■ Items from a data source:
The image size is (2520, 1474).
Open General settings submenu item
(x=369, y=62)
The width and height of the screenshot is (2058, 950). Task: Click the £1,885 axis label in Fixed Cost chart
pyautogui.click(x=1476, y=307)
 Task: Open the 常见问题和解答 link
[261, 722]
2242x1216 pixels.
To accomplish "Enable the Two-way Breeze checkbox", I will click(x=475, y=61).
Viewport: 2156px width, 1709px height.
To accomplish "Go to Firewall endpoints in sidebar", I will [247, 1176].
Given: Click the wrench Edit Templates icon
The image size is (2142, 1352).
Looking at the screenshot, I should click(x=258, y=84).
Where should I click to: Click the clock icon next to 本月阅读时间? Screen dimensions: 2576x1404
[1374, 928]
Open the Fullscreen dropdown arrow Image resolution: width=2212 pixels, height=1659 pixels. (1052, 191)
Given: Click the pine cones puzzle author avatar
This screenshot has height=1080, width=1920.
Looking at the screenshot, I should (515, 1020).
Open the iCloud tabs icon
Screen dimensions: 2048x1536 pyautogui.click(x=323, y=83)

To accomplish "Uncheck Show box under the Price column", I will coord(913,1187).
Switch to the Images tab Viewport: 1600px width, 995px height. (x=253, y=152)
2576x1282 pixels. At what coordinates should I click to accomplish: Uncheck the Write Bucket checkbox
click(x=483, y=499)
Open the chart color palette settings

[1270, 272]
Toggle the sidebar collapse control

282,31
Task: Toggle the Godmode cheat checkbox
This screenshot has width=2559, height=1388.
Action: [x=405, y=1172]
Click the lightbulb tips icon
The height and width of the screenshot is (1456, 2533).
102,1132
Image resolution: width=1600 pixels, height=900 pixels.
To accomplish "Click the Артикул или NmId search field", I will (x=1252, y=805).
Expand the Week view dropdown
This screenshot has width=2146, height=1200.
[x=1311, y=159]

■ WORK TO COMPLETE: Reproduce each line of the records in which the word "resolution" appears.

■ ANSWER BOX:
Open the Fullscreen dropdown arrow Image resolution: width=2212 pixels, height=1659 pixels. (1052, 191)
Image resolution: width=1600 pixels, height=900 pixels.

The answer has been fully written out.